10 Steps to Maximize the Value of a Business Before Exiting

Maximize Business Value

Article written by: Jason Zhao, CPA, CA, CBV
Corporate Finance, Principal

Exit plans of the baby-boomer business owners have been delayed but their need to exit has not gone away. The value of the average business has been limited for a few key reasons.  Most businesses have been structured and operated with the tax legislation in mind; profit has been kept low to minimize tax. Little effort has been invested in removing waste from the business. Owners generally have wanted to fund their life-style, and even their children’s’ life-styles, rather than invest in growth. Another factor is that the ability of some owners to manage a growing business has been limited, and there has been a reluctance to learn about leadership or invest in consulting services to develop growth capacity.

Outlined below are ten steps that can be used to maximize the value of a business:

PHASE ONE – OPTIMUM PERFORMANCE

Step 1 – Profit Improvement
Improve the profitability of the business by removing waste. There is no point in putting more business through an incapable company.  The key measure of how efficiently a business converts its sales is the profit of the business.

Step 2 – Growth Plan
Grow the business. A positive trend line of the sales growth can provide confidence that the sales process in the business is working well.

At the end of this first phase the business performance should be optimized, cash is created to fund the next phase of the process, and the sales and profit trend lines show a continuous and predictable improvement. It is at this point that Phase 2 can be commenced.

PHASE TWO – POLISHING THE BUSINESS

In this phase make sure that all the elements of a great business are in place.

Step 3 – Lock in revenue (contracts)
Make sure that, wherever possible, the future revenue of the business is locked in, preferably with long-term contracts. A buyer of the business needs a degree of certainty of the five-year revenue outlook so contracts with customers need to be robust.

Step 4 – Lock in management (no reliance on founder)
Establish a management infrastructure that removes reliance on the owner. The management skills and experience (and processes) to lead the business in the absence of the owner need to be in place.

Step 5 - Brand
Protect the brand of the business. This includes your web-presence, social media, patents, and other intellectual property protection.

Step 6 – Reduce Debt (clean up balance sheet)
Reduce the debt levels of the business in order to clean up the balance sheet. The cash created in Step 1 can be used to retire debt and remove loan accounts.

At the end of Phase 2 the business looks as good as it can, and it is now that the sales process can formally begin.

PHASE THREE – CREATION OF THE SALE

The key success factor in maximizing the sales price is to find a buyer who “needs” to buy the business.

Step 7 – Find a buyer who ‘needs’ the business
Ideally several potential buyers have been identified at this point (through brokers or other industry contacts) and an analysis of why the business is essential for each potential buyer is carried out. This analysis often requires changes to the look and feel of the business. The information gained from the analysis enables a specific sale process for each potential buyer to be developed and implemented.

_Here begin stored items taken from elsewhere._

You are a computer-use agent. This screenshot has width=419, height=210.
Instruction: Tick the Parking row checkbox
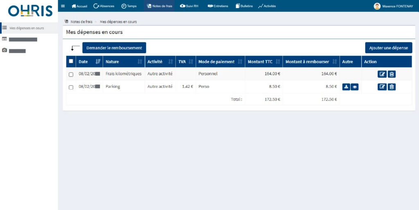(x=71, y=87)
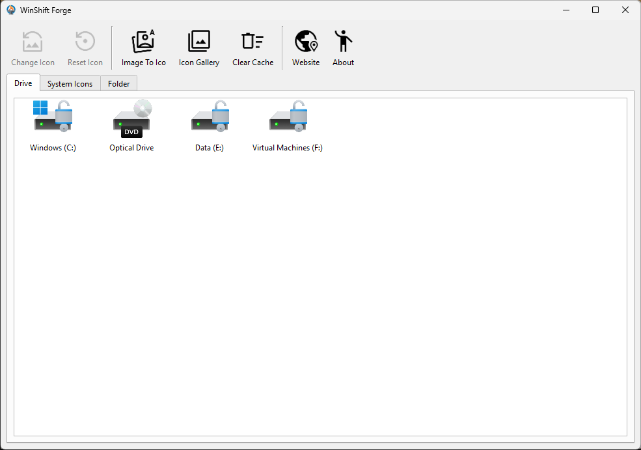Clear the icon cache
641x450 pixels.
(252, 46)
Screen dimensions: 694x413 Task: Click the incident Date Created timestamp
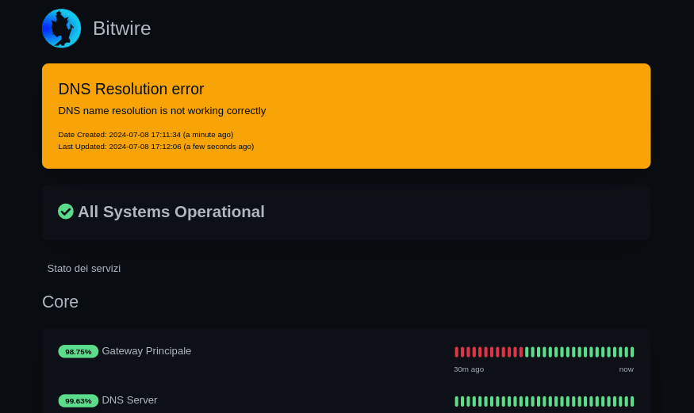(145, 134)
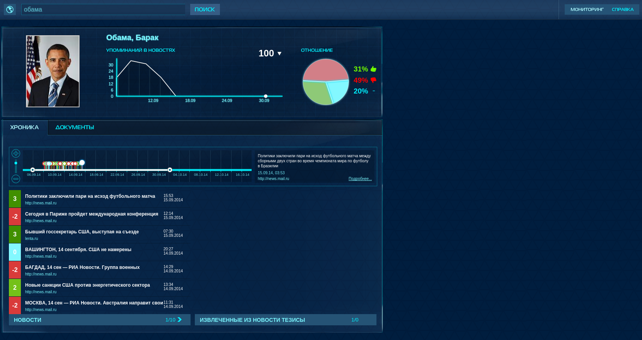Click Barack Obama's portrait photo
The width and height of the screenshot is (642, 340).
tap(53, 71)
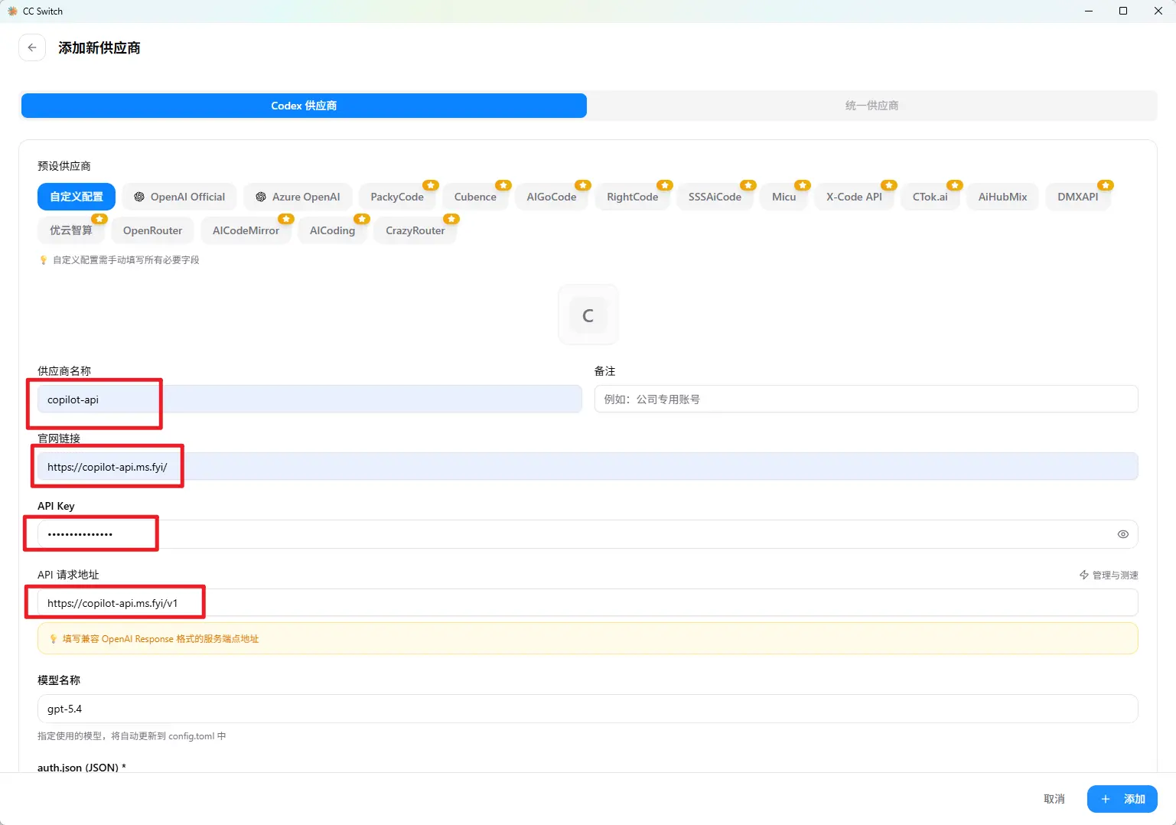Choose the 自定义配置 preset
Viewport: 1176px width, 825px height.
77,197
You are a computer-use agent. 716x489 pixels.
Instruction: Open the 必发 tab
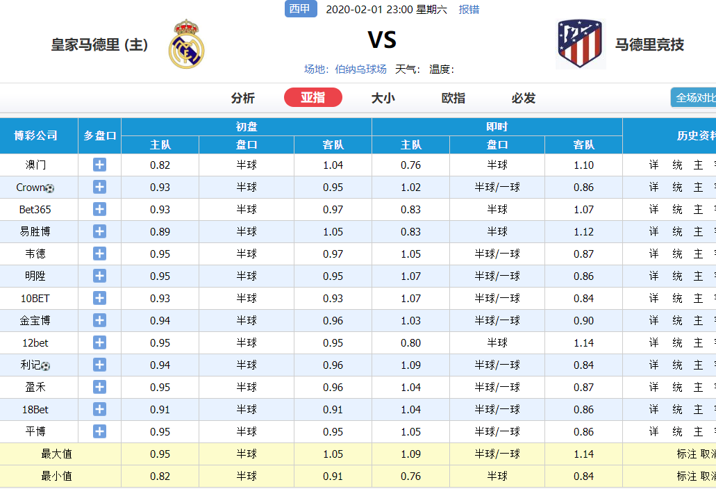(524, 98)
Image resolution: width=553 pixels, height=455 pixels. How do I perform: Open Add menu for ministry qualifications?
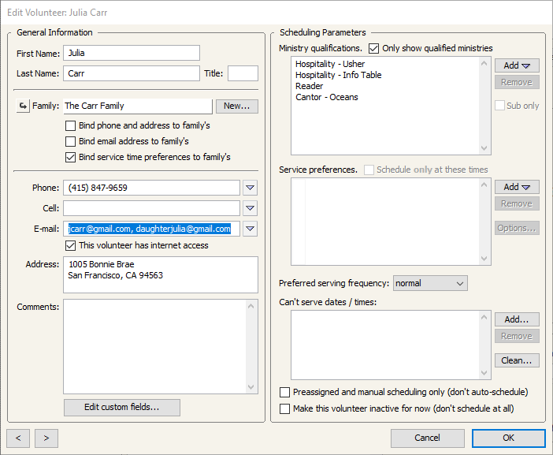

Step 8 – Negotiate well for the seller
Make sure that the negotiation process goes well. Often the business owner needs to be coached on their role in the sale. The psychology of the sale process must be clearly defined and followed. There is no point in having built a valuable business and then handling the negotiation of the sale badly.

Step 9 – Anticipate all objections and value reducing tactics
Anticipating all the likely objections that will be raised by the buyer and their value-reducing tactics in the sales process are just part of the sales process planning.

Step 10 – Manage all the risk
To manage the risk in the sales process we suggest using a Failure Mode and Effect Analysis (FMEA) process to control all identified risks.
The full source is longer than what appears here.